And among these recollections was that of a great lady who first taught me in school and remained my friend during her whole long and useful life, Mrs. Mollie Carran.

It was from here that I first heard something about the meaning of the word American. Many great writers and statesmen have attempted to express what we mean by that word. But there is an imponderable within it which reaches to the soul of our people and defies measure.

America means far more than a continent bounded by two oceans. It is more than pride of military power, glory in war, or in victory. It means more than vast expanse of farms, of great factories or mines, magnificent cities, or millions of automobiles and radios. It is more even than the traditions of the great tide westward from Europe which pioneered the conquest of this continent. It is more than our literature, our music, our poetry. Other nations have these things also.

Maybe the intangible we cannot describe lies in the personal experience and the living of each of us rather than in phrases, however inspiring.

Perhaps without immodesty I can claim to have had some experience in what American means. I have lived many kinds of American life. After my early boyhood in this Iowa village, I lived as the ward of a country doctor in Oregon. I lived among those to whom hard work was the price of existence. The opportunities of America opened out to me the public schools. They carried me to the professional training of an American university. I began by working with my own hands for my daily bread. I have tasted the despair of fruitless search for a job. I know the kindly encouragement of a humble boarding-house keeper. I know now that at that time there was a economic depression either coming or going. But nobody told me of it. So I did not have the modern worry of what the Federal Government would do about it.

I have conducted the administration of great industries with their problems of production and the well-being of their employees.

I have seen American in contrast with many nations and many races. My profession took me into many foreign lands under many kinds of government. I have worked with their great spiritual leaders and their great statesmen. I have worked in governments of free men, of tyrannies, of Socialists and of Communists. I have met with princes, kings, despots, and desperadoes.

I have seen the squalor of Asia, the frozen class barriers of Europe. And I was not a tourist. I was associated in their working lives and problems. I had to deal with their social systems and their governments. And outstanding everywhere to these great masses of people there was a hallowed word-America. To them, it was the hope of the world.

My every frequent homecoming has been a re-affirmation of the glory of America. Each time my soul was washed by the relief from grinding poverty of other nations, by the greater kindliness and frankness which comes from acceptance of equality and belief in wide-open opportunity to all who want a chance. It is more than that. It is a land of self-respect born alone of free men and women.

In later years I participated on behalf of America in a great war. I saw untold misery and revolution. I have seen liberty die and tyranny rise. I have seen human slavery again on the march.

I have been repeatedly placed by my countrymen where I had need to deal with the hurricanes of social and economic destruction which have swept the world. I have seen bitter famine and the worst misery that the brutality of war can produce.

I have had every honor to which any man could aspire.
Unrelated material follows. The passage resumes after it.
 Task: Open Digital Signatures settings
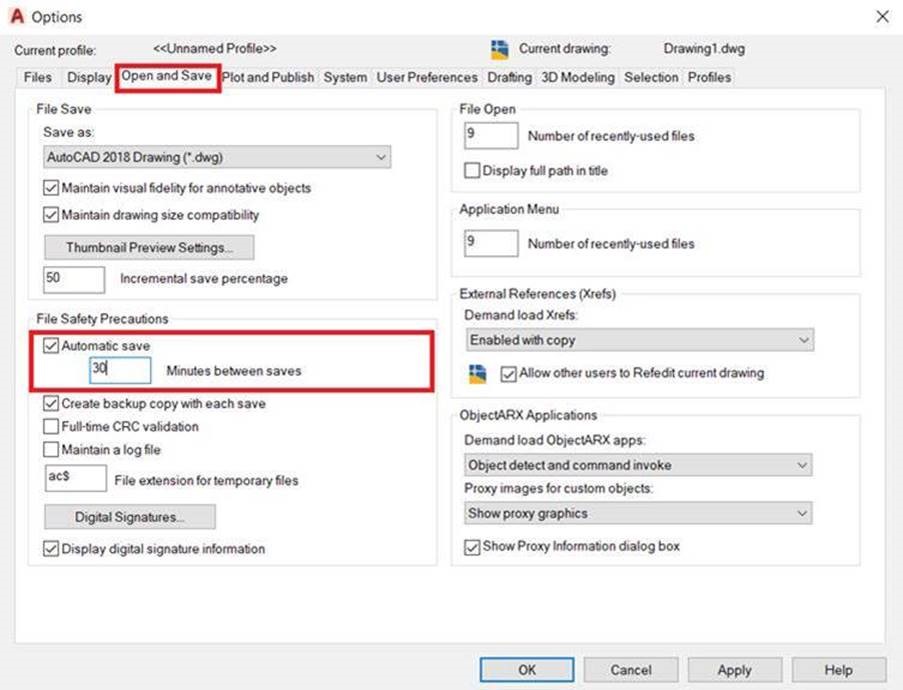coord(130,517)
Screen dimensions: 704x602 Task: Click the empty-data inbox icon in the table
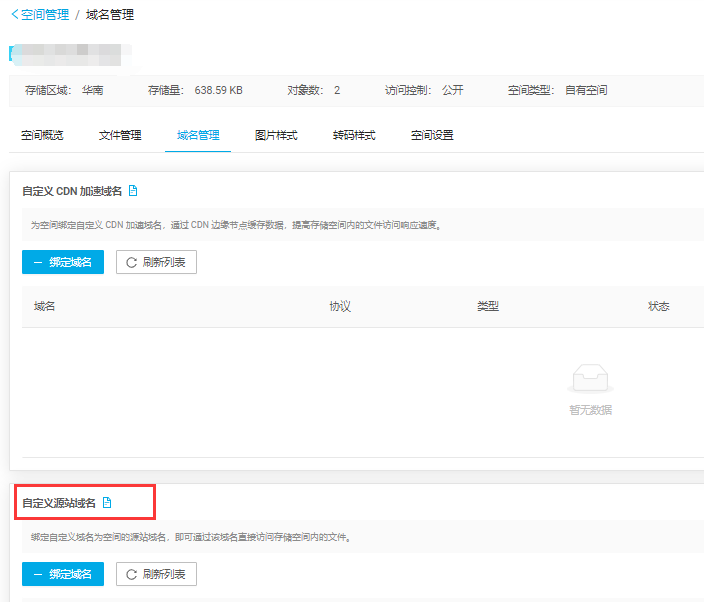pyautogui.click(x=590, y=380)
There is no place on the whole earth except here in America where all the sons of man can have this chance in life.

I recount all this in order that, in Quaker terms, I can give my own testimony.

The meaning of our word “America” flows from one pure source. Within the soul of America is freedom of mind and spirit in man. Here alone are the open windows through which pours the sunlight of the human spirit. Here alone is human dignity not a dream, but an accomplishment. Perhaps it is not perfect, but it is more full in realization here than any other place in the world.

Perhaps another etching of another meaning of America lies in this very community. It was largely settled by Quakers over 90 years ago. This small religious sect in England had declared 150 years before the Declaration of Independence, that certain freedoms of man came from the Creator and not from the State. They spent much time in British stocks and jails for their outburst of faith in the dignity of the individual man.

They first came in refuge to New England. But the Puritans cut off their ears by way of disapproval of their perhaps excessive religious individualism. Then came the great refuge of religious freedom which William Penn secured for them. From New England and Pennsylvania some of the ancestors of this community, before the Revolution, migrated first to Maryland, and after a generation they moved to the Piedmont of North Carolina. Then early in the last century slavery began to encroach upon them. Most of that community-5,000 of them-organized a concerted trek to Ohio and Indiana. This time they were seeking not religious freedom, but freedom from the stain of slavery on human liberty. Again after a generation they hitched their covered wagons and settled on the prairies hereabouts.

Everywhere along these treks there sprang up homes and farms. But more vital were the Schoolhouse and the Meeting-house with their deep roots in religious faith, their tolerance and devotion to liberty of the individual. And in these people there was the will to serve their community and their country. Even this village was a station on the underground through which negroes were aided to the freedom of Canada. Sons of this community were in the then Red Cross of the Civil War. And despite their peace-loving faith, many of their sons were enrolled into the Union Army to battle for free men.

That embedded individualism, that self-reliance, that sense of service, and above all those moral and spiritual foundations were not confined to the Quakers. They were but one atom in the mighty tide of many larger religious bodies where these qualities made up the intangibles in the word American.

At the time our ancestors were proclaiming that the Creator had endowed all mankind with rights of freedom as the children of God, with a free will, there was being proclaimed by Hegel, and later by Karl Marx, a satanic philosophy of agnosticism and that the rights of man came from the State. The greatness of America today comes from one philosophy, the despair of Europe from the other.

There are today fuzzy-minded people in our country who would compromise in these fundamental concepts. They scoff at these tested qualities in men. They never have understood and never will understand what the word America means. They explain that these qualities were good while there was a continent to conquer, and a nation to build. They say that time has passed. No doubt the land frontier has passed. But the frontiers of science and better understanding of human welfare are barely opening.

This new land with all its high promise cannot and will not be conquered except by men and women inspired from these same concepts of free spirit and free mind.

And it is those moral and spiritual qualities which arise alone in free men which will fulfill the meaning of the word American. And with them will come centuries of further greatness to America.